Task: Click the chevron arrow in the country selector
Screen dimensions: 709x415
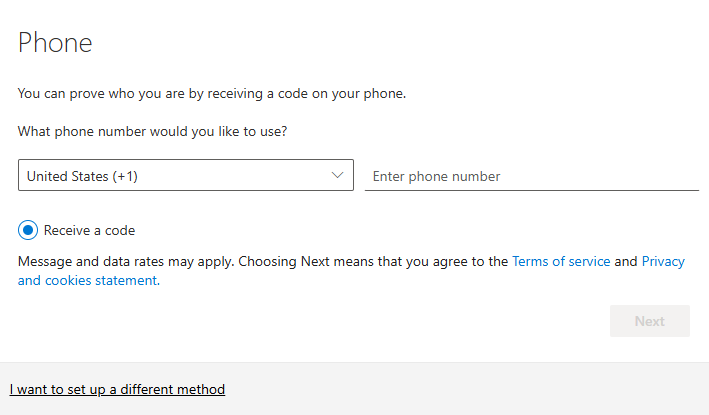Action: pos(337,175)

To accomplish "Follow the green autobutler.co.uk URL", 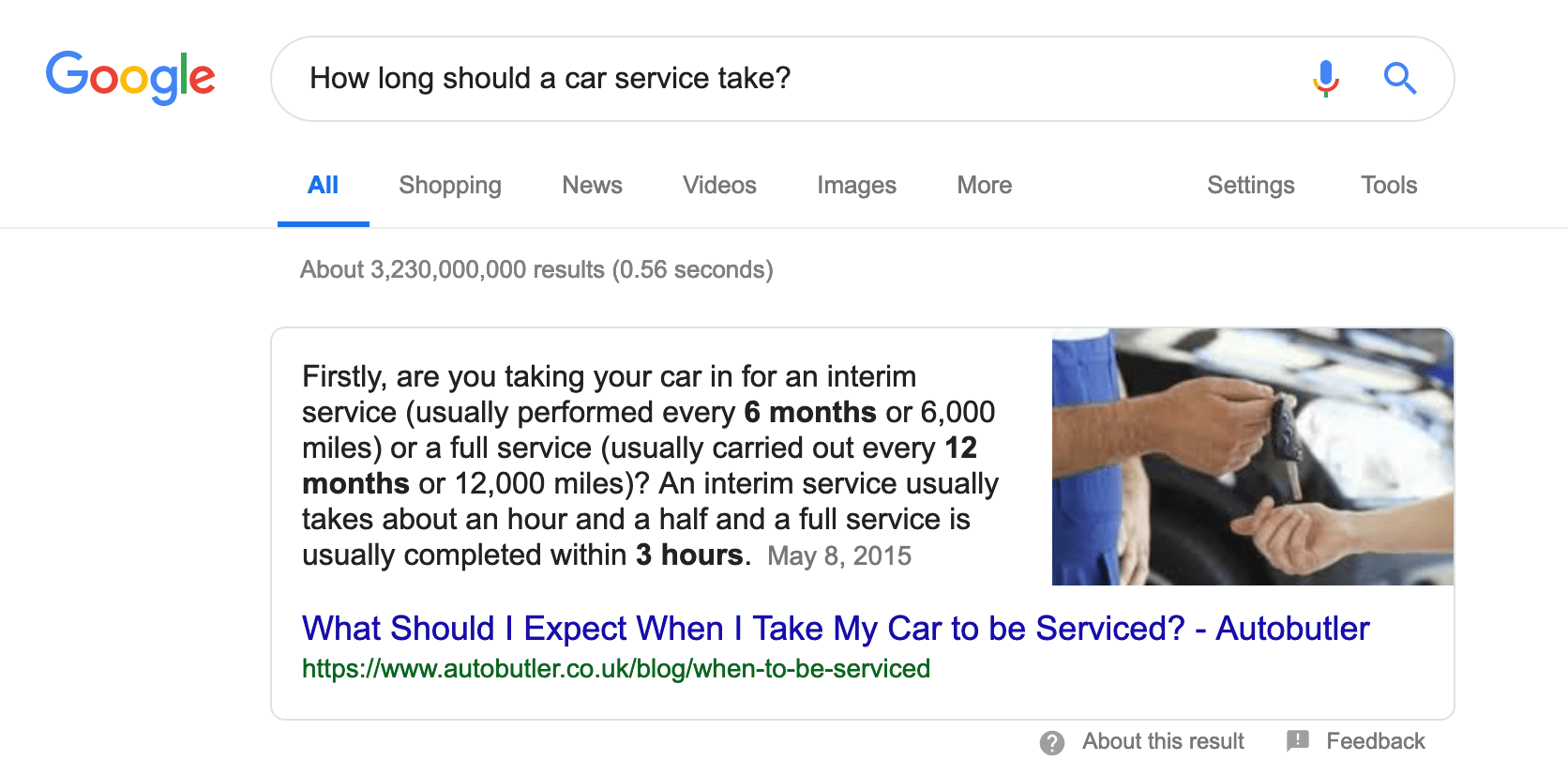I will [x=616, y=668].
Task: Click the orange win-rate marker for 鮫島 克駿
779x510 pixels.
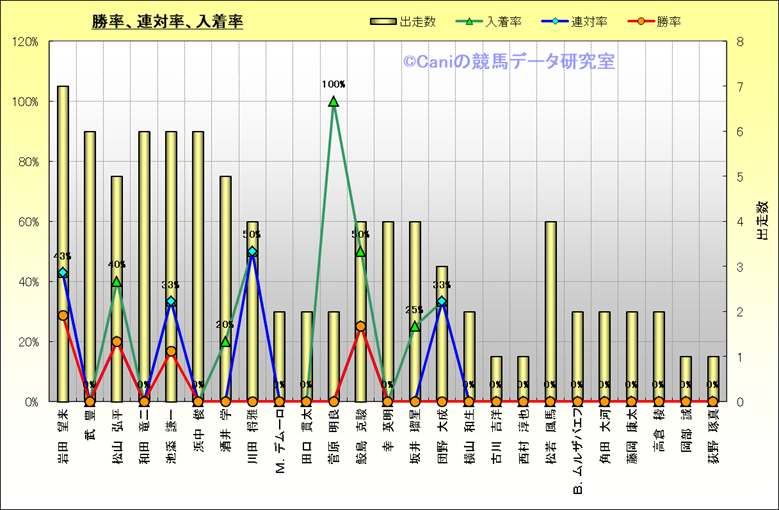Action: 360,326
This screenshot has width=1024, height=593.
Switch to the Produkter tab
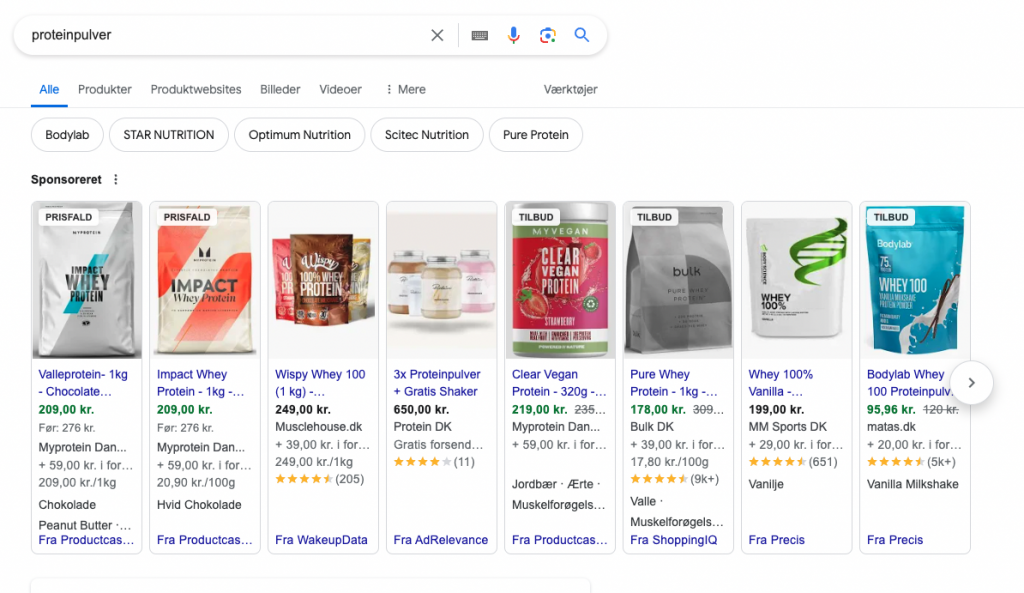click(x=104, y=89)
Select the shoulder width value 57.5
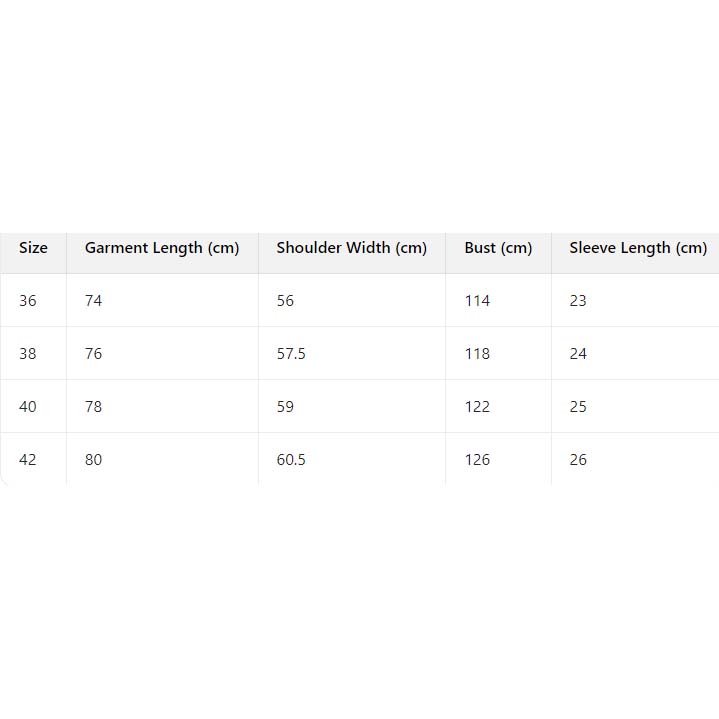Image resolution: width=719 pixels, height=719 pixels. (291, 354)
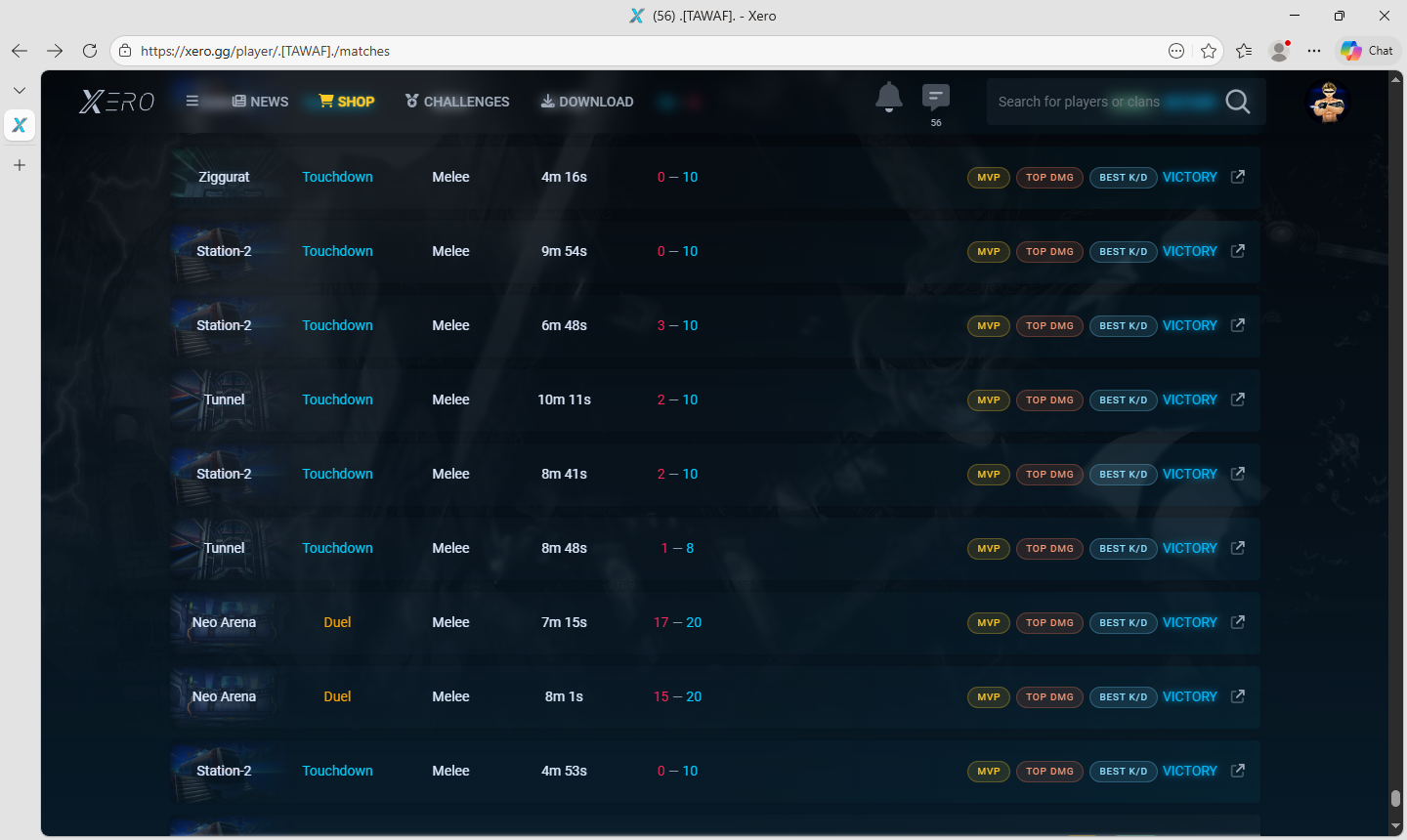Click Duel mode on Neo Arena 15–20 row

[x=337, y=696]
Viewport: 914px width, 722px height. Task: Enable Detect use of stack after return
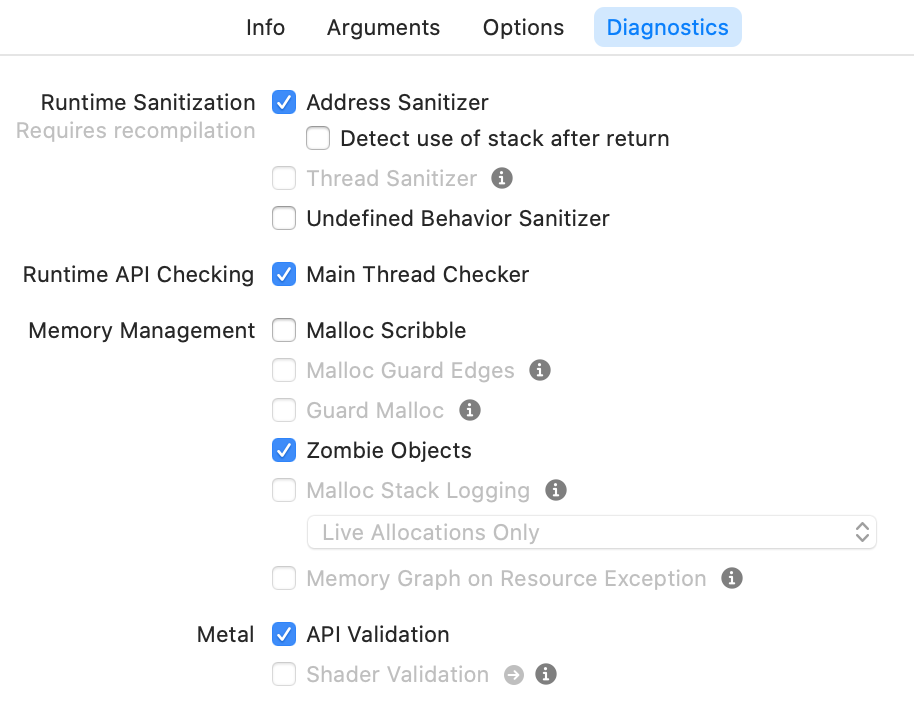(x=319, y=138)
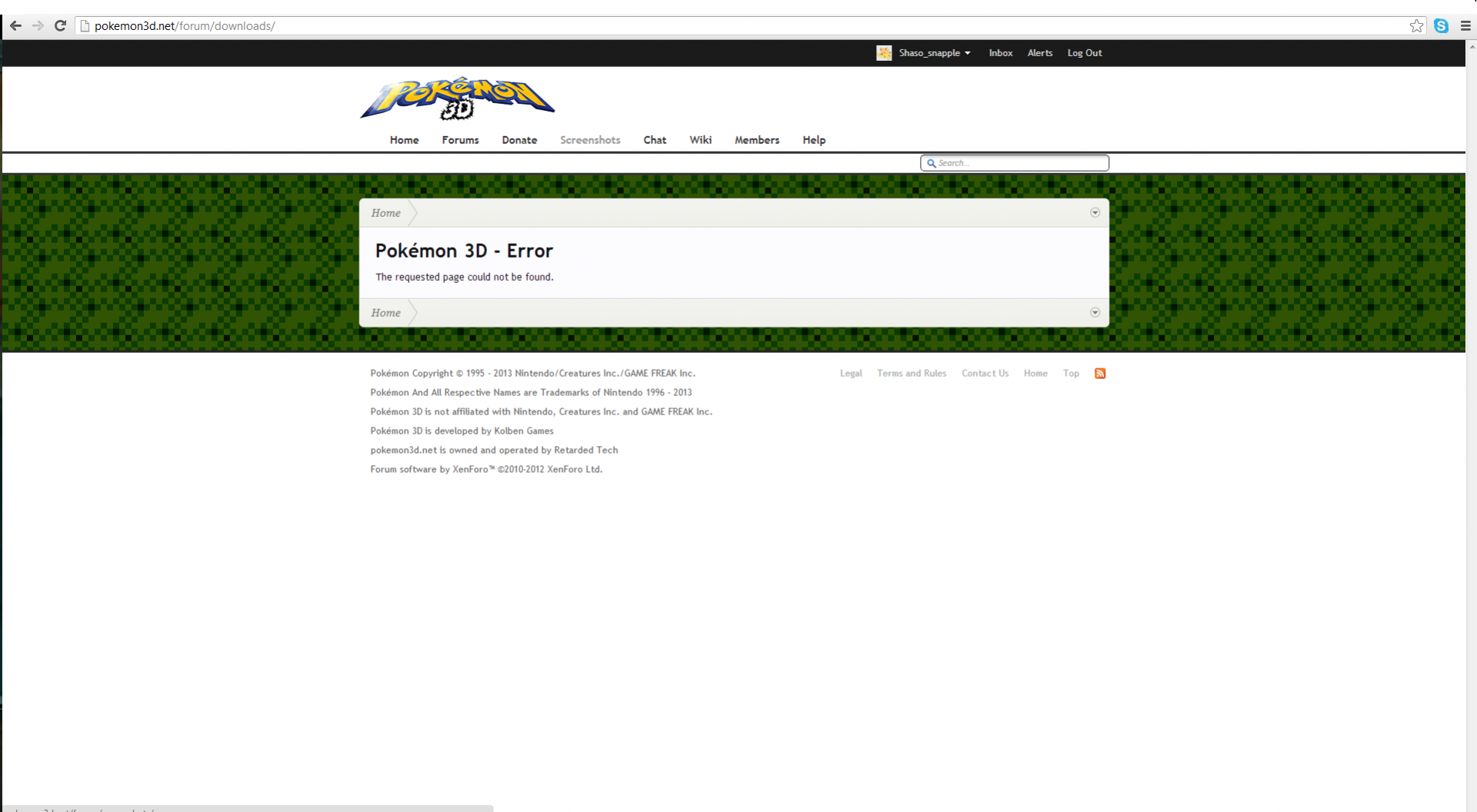Click the browser address bar URL
The height and width of the screenshot is (812, 1477).
point(185,26)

- [WHAT IS BEING ASKED]
In the listing, find the line containing "Viewport: 914px width, 722px" and repeat it and every later line through the last one, word for word, excluding the pictures.

- [REPLY TO THE TASK]
Viewport: 914px width, 722px height. Task: Enable Detect use of stack after return
(x=319, y=138)
Click the browser address bar URL
The height and width of the screenshot is (812, 1477).
point(185,26)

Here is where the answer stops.